This week I'm reading a book for FranceBookTours and I'll have the full review on Sunday, Jan. 11. From the Fifteenth District by Mavis Gallant is literary fiction, short stories, set mostly along the Cote d'Azur of France, near Italy.
Here's the intro.
The school Carmela attended for much of six years was founded by Dr. Barnes, a foreigner who had no better use for his money. It had two classrooms, with varnished desks nailed to the floor, and steel lockers imported from England, and a playing field in which stray dogs collected. A sepia picture of the founder reading a book hung near a likeness of Mussolini. The two frames were identical, which showed the importance of Dr. Barnes -- at least in Castel Vittorio. Over their heads the King rode horseback, wearing all his medals. To one side, somewhat adrift on the same wall was the Sacred Heart. After Carmela was twelve and too old to bother with school anymore, she forgot all the history and geography she'd learned, but she remembered the men in their brown frames, and Jesus with His heart on fire. She left home that year, just after Easter, and came down to the Ligurian coast between Ventimiglia and Bordighera. She was to live with Mr. and Mrs. Unwin now, to cook and clean and take care of their twin daughters. Tessa and Clare were the children's names; Carmela pronounced them easily. The Unwins owned a small printing press, and as there was a large Anglo-American colony in that part of the world they never lacked for trade. They furnished letterhead stationery, circulars, and announcements for libraries, consulates, Anglican churches, and the British Legion -- some printed, some run off the mimeograph machine. Mr. Unwin was also a part-time real-estate agent. They lived in a villa on top of a bald hill. Because of a chronic water shortage, nothing would grow except cactus. An electric pump would have helped the matter, but the Unwins were too poor to have one put in. Mrs. Unwin worked with her husband in the printing office when she felt well enough. She was the victim of fierce headaches caused by pollen, sunshine and strong perfumes.. The Unwins had had a cook, a char, and a nanny for the children, but when Carmela joined the household they dismissed the last of the three; the first two had been gone for over a year now.
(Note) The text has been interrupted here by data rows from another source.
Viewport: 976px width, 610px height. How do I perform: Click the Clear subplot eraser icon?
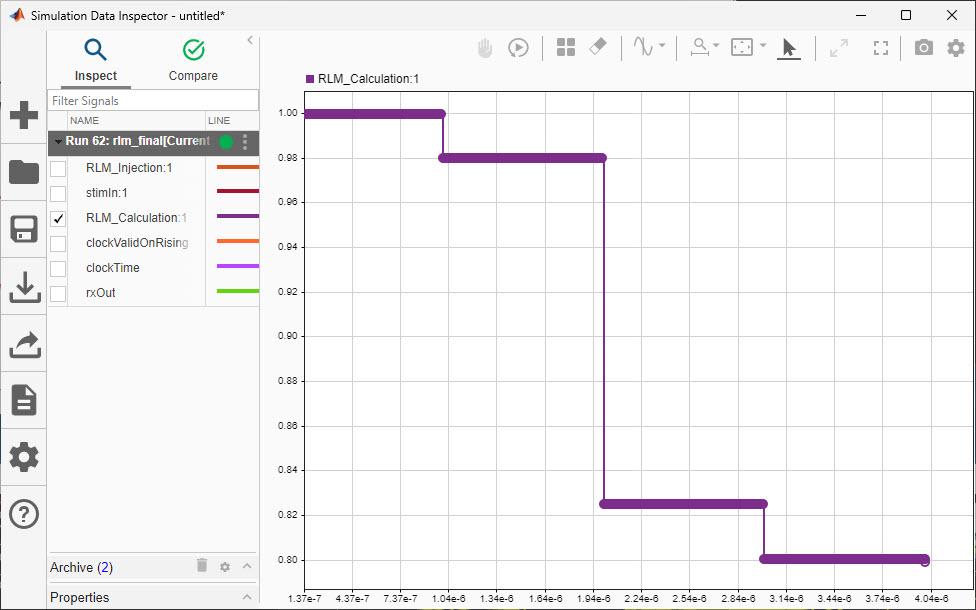pos(597,46)
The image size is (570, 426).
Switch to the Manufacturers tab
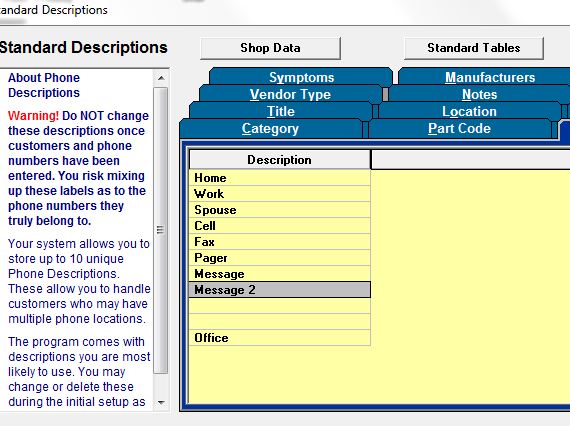pyautogui.click(x=490, y=77)
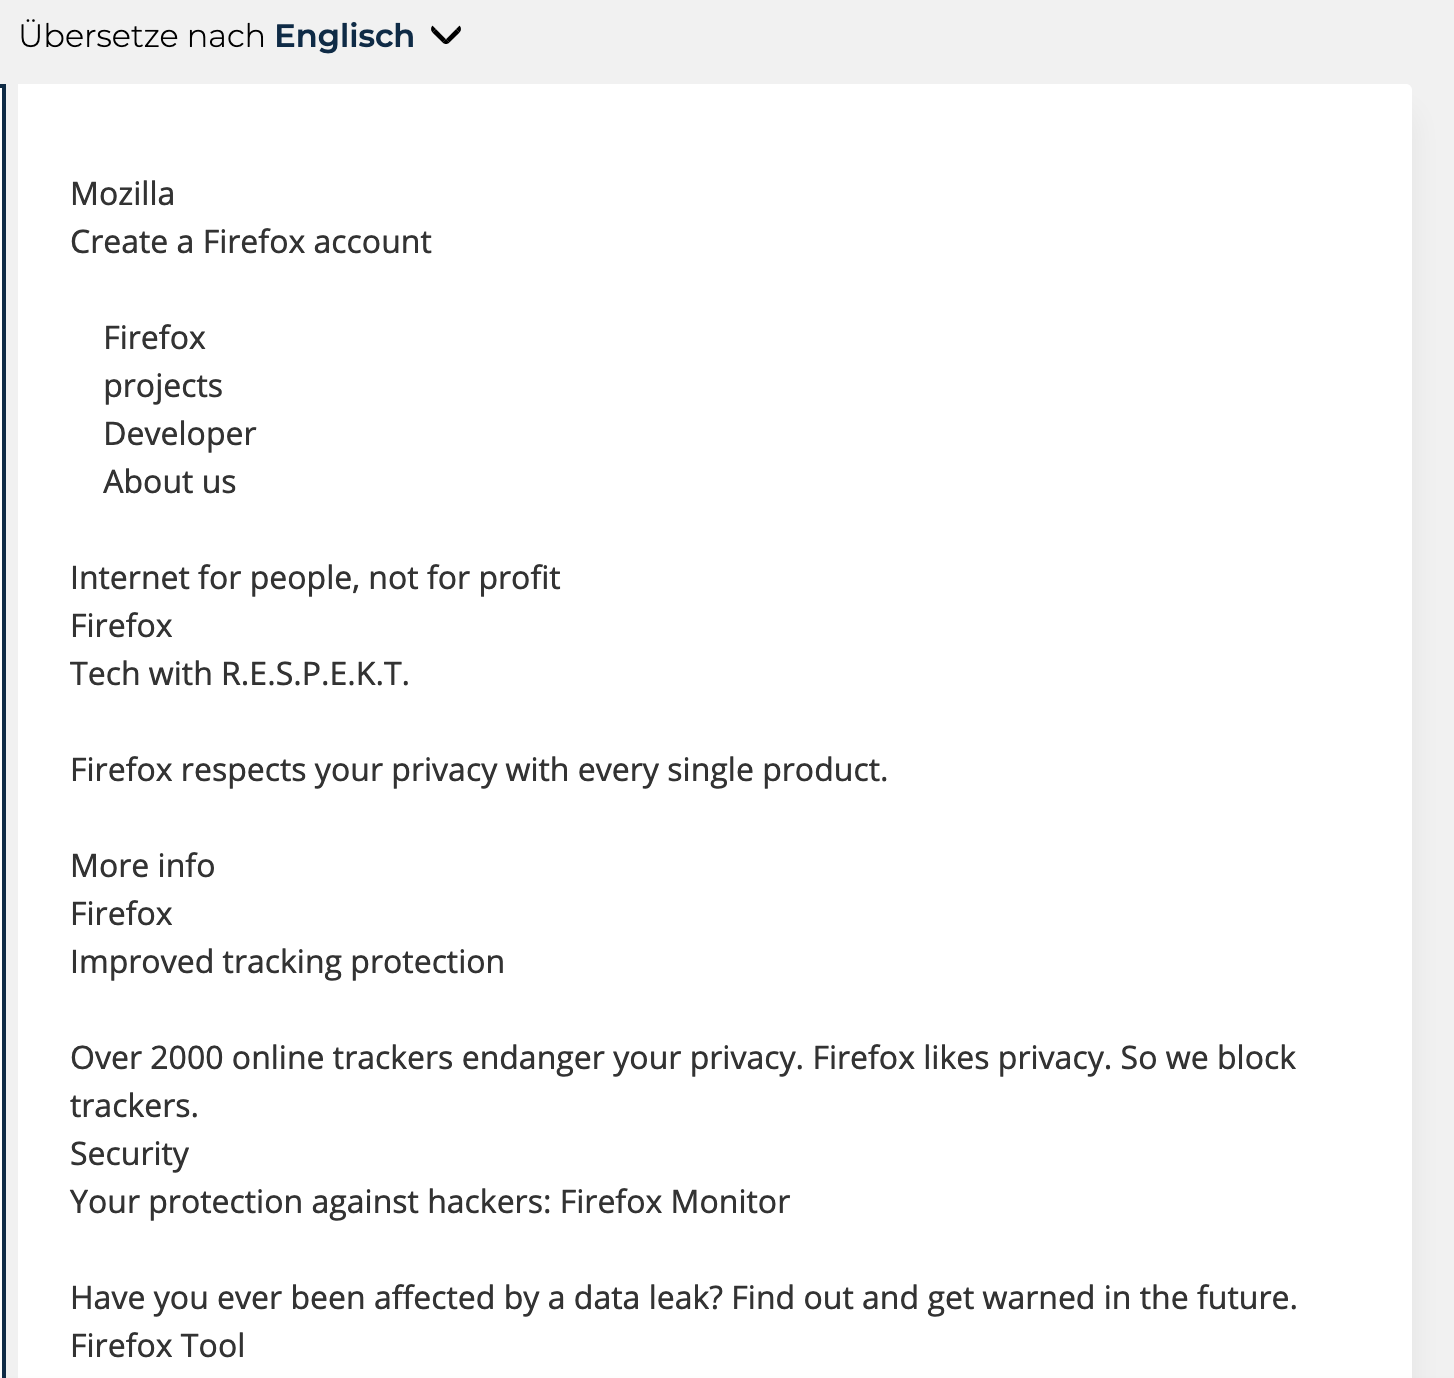The width and height of the screenshot is (1454, 1378).
Task: Click Firefox line directly below 'More info'
Action: tap(122, 914)
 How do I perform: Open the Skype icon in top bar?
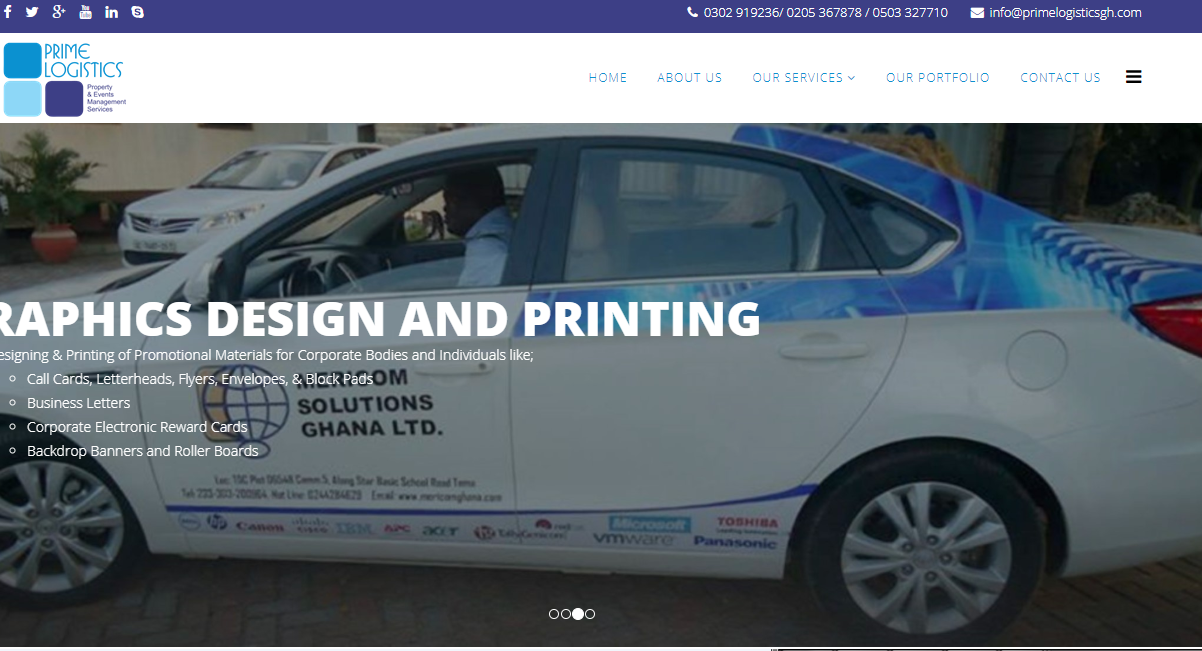tap(138, 13)
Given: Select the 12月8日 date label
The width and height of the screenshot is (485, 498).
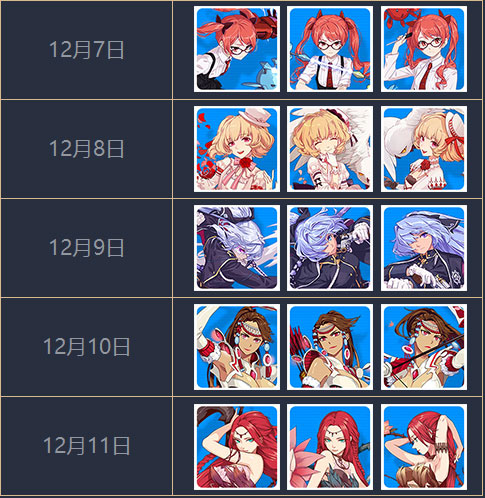Looking at the screenshot, I should (87, 149).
From the kitchen one could look down a slope into a garden where flowering trees and shrubs sent gusts of scent across to torment Mrs. Unwin, and leaves and petals to litter her cactus bed. An American woman called "the Marchessa" lived there. Mrs. Unwin thought of her as an enemy -- someone who deliberately grew flowers for the discomfort they created.I look forward to seeing what you are reading.